Monday, January 25, 2010

tattoo rock parlour

last thursday, the U of T law students threw a huge party at Tattoo Rock Parlour for Haiti relief (what isn't for Haiti relief nowadays? that's how North Americans deal with any crisis, isn't it? by throwing a party and spending a lot of money on booze? why are we in a recession, anyway? i digress). i went mainly because it was Soo's birthday and Michelle had hooked us up with bottle service there. Tattoo Rock Parlour is a club that has a tattoo parlour attached to it. this combination of alcohol + permanent body mutilation strikes me as a very, very, very bad idea, but no one else seems to think so, least of all the people in there getting a tattoo. i tried to convince my friend to get a tattoo of my name on his butt and i'd get his name on my butt, but he wouldn't bite.

anyway it was really fun. they played a great selection of Motown, Stax records, and general 50's, 60's pop music. plus i had all sorts of ghosts from various phases of my life show up in that one place - my korean friends, my law school friends, my high school friends, my volunteer friends. in case you missed it, this is what is was like:

The In Crowd @ Tattoo Rock Parlour [21Jan10] from Al D on Vimeo.

Sunday, January 10, 2010

Hamilton Trading Company at the Smiling Buddha

I guess it's a little weird to review your own band, but since I took a leave of absence from the Hamilton Trading Company while I travelled around the world for eight months I think it's okay to describe how much I enjoyed the show.

The 18 piece choir band fronted by Keith Hamilton has certainly kept busy in the eight months. During this time they:

....was featured as New Music Track of the Day on CBC Radio 3...

....played at Bruce McDonalds' wedding (yes, the Bruce McDonald, Canadian director extraordinaire)

...made a music video directed by Bruce McDonald in an old church in the country...

....had an article in Exclaim...

....was interviewed and played on Amanda Putz's CBC Radio One show Bandwidth...

....and probably other stuff I haven't found out about. They've clearly been working on new songs, which sound heartwarming and haunting at the same time - which is kind of their style. Their performance at the Smiling Buddha last night was the first show I got to see as an audience member since I first moved to Toronto. It was a good show; lots of people coming out and sticking around, even though the band didn't come on till well after midnight. The band managed to captivate the entire bar's attention; despite being packed, there was total silence during the quiet songs and some dancing during the faster ones. It was probably the right crowd for the sort of experimental choir work the band does; there were so many young people barefoot in dreadlocks and long flowy skirts and drawings on their faces that I could have sworn I was on a Vancouver beach, not in Toronto's Little Italy in the dead of winter. this meant that the cover of "The Night They Drove Old Dixie Down" went well, as did the use of speakerphone feedback as an instrument. That's the cool thing about hippie types. They're pretty open minded.

Source material:
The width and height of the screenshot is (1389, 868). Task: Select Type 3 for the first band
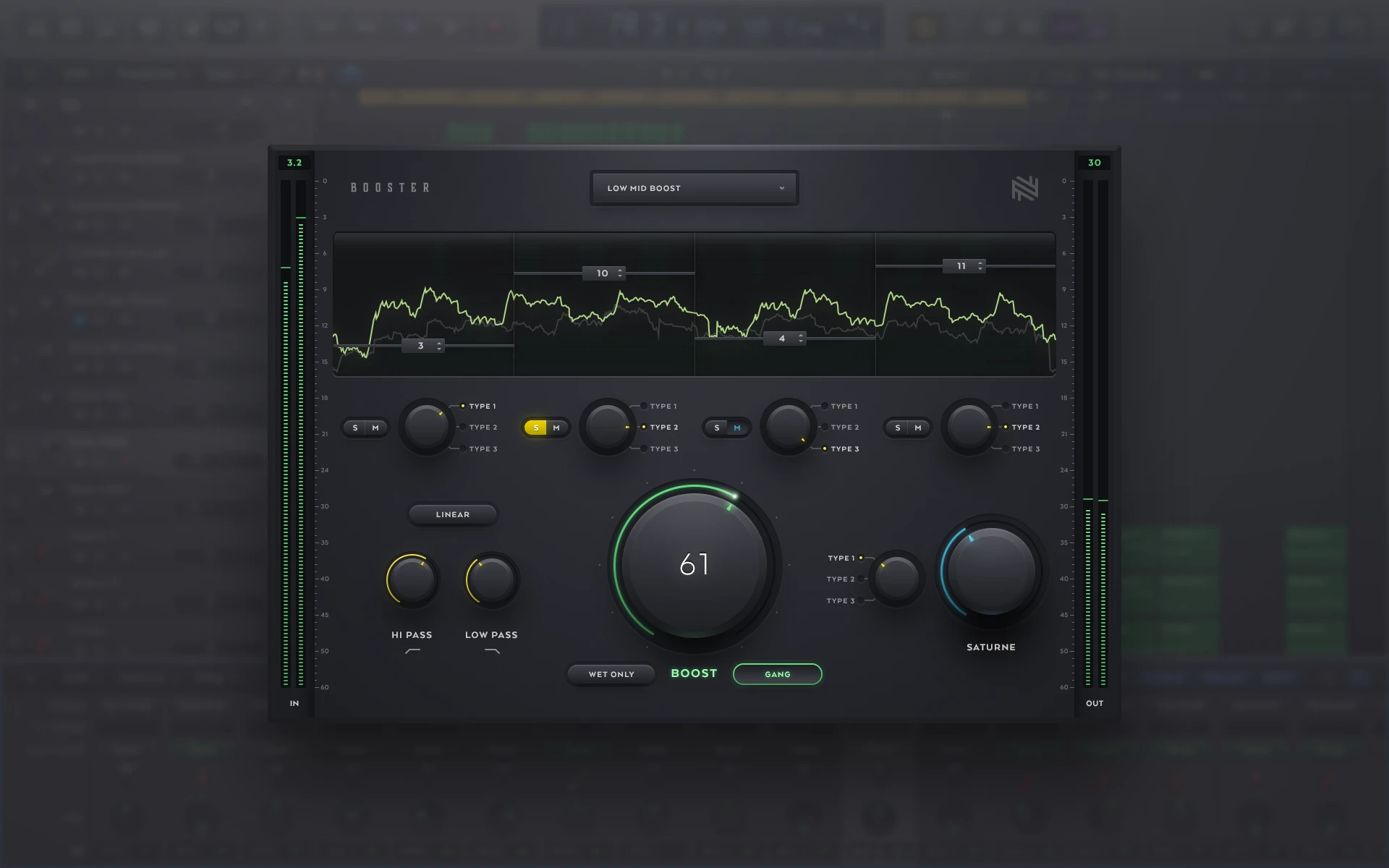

Exercise requirements: Reproduce the passage of the blog post between "anyway it was" and "CBC Radio 3...", inclusive, with no changes.

The solution:
anyway it was really fun. they played a great selection of Motown, Stax records, and general 50's, 60's pop music. plus i had all sorts of ghosts from various phases of my life show up in that one place - my korean friends, my law school friends, my high school friends, my volunteer friends. in case you missed it, this is what is was like:

The In Crowd @ Tattoo Rock Parlour [21Jan10] from Al D on Vimeo.

Sunday, January 10, 2010

Hamilton Trading Company at the Smiling Buddha

I guess it's a little weird to review your own band, but since I took a leave of absence from the Hamilton Trading Company while I travelled around the world for eight months I think it's okay to describe how much I enjoyed the show.

The 18 piece choir band fronted by Keith Hamilton has certainly kept busy in the eight months. During this time they:

....was featured as New Music Track of the Day on CBC Radio 3...